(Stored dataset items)
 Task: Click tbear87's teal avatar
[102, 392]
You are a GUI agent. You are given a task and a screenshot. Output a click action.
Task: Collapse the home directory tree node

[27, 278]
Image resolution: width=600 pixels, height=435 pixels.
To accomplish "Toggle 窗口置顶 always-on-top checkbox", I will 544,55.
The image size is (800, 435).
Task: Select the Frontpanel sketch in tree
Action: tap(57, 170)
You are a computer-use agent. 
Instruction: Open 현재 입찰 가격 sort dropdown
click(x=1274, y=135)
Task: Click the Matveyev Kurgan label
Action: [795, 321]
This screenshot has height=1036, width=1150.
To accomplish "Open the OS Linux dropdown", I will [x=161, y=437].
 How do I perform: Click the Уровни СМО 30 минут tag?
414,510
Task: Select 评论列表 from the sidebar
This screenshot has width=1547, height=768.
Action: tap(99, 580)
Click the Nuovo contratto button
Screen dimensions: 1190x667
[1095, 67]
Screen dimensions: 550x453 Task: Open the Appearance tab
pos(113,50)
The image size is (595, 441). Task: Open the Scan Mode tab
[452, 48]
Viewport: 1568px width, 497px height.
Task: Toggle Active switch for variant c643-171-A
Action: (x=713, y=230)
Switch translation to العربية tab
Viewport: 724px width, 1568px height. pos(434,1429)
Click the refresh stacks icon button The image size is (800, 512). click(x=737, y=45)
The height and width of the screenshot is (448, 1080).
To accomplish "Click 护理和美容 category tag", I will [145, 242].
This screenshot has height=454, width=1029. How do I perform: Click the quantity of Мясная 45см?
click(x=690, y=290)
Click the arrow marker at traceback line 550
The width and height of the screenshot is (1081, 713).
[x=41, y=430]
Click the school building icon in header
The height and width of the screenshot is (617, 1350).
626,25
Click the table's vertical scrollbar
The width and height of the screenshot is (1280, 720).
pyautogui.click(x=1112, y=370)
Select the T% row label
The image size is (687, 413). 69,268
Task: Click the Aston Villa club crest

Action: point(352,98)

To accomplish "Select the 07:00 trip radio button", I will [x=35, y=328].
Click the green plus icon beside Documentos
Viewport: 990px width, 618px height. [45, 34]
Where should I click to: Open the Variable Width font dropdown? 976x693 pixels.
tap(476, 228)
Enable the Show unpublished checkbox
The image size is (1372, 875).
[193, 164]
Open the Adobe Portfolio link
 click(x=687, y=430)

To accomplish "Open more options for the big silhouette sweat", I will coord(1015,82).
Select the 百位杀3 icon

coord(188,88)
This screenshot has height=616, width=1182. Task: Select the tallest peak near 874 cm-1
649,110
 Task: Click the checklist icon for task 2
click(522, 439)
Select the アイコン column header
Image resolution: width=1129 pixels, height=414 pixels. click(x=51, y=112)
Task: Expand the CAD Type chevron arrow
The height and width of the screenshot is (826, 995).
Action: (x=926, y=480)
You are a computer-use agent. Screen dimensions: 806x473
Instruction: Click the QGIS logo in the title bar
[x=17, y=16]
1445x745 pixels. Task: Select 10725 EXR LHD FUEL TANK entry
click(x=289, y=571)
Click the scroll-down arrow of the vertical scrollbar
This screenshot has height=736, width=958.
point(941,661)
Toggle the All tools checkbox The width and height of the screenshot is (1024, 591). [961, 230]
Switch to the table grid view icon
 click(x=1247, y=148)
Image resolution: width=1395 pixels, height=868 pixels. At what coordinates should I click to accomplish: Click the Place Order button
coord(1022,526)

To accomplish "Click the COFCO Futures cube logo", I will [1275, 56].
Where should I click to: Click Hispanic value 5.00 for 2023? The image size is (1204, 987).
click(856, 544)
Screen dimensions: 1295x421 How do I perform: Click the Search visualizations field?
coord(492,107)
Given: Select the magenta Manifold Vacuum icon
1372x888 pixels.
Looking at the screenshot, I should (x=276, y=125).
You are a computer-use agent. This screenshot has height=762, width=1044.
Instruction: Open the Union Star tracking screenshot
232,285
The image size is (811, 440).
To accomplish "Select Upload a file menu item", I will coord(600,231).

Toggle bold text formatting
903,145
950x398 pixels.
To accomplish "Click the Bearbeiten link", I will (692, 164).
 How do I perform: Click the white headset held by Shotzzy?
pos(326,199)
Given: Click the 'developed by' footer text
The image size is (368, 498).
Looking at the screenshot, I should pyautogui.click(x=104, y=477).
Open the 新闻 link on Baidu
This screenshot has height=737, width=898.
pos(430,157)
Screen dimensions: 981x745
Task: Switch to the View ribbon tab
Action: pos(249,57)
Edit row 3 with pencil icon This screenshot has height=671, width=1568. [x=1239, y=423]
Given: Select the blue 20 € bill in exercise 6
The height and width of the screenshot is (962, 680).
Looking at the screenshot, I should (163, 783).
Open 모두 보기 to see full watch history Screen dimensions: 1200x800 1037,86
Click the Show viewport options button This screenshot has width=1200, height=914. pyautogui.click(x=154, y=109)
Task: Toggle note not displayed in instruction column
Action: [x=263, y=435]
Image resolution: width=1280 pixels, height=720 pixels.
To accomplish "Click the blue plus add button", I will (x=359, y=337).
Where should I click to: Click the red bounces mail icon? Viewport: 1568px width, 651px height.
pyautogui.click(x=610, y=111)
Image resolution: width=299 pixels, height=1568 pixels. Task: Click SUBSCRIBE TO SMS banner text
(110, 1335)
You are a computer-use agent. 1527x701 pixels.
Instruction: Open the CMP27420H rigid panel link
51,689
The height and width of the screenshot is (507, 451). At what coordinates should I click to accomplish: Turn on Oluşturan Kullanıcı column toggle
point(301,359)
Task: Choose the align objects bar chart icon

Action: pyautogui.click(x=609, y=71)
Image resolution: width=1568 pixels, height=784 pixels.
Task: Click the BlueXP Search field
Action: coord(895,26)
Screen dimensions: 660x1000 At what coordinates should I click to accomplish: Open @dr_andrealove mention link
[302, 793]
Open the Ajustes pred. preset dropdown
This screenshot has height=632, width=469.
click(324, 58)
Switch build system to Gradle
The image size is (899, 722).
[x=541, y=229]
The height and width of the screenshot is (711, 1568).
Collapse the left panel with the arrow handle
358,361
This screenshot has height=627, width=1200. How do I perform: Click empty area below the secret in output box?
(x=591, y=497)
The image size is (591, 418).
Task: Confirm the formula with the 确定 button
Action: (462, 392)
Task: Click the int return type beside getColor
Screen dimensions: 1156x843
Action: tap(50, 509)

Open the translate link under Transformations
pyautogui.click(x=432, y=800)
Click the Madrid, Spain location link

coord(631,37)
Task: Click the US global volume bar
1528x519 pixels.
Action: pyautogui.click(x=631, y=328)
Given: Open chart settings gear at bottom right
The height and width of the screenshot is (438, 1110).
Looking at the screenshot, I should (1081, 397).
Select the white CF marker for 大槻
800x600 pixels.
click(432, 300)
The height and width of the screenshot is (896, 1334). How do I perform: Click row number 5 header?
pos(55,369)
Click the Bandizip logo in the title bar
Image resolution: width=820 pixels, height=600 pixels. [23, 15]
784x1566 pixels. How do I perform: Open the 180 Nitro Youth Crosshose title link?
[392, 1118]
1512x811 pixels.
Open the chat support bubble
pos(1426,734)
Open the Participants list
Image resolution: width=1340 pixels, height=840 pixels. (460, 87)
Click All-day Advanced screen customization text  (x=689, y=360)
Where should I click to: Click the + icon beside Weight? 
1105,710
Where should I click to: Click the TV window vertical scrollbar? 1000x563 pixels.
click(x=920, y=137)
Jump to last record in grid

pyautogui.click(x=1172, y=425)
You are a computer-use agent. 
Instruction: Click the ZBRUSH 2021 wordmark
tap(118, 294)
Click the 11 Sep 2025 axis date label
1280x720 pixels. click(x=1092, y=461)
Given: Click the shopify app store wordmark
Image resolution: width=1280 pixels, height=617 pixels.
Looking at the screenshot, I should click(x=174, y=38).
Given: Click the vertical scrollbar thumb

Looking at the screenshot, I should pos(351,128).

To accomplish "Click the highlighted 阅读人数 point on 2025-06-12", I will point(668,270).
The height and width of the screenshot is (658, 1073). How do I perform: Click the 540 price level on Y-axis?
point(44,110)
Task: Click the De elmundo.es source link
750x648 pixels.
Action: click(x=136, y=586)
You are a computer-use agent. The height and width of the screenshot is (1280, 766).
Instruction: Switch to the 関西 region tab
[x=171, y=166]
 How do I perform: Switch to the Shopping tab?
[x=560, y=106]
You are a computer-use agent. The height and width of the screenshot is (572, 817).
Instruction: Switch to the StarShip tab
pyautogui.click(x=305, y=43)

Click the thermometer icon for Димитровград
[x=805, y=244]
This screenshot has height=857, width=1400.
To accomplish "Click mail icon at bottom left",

* _Assigned task_
In the records above, find each line that mentions the string "bottom", then copy it.

* _Problem solution_
Given: Open chart settings gear at bottom right
To accomplish "Click mail icon at bottom left",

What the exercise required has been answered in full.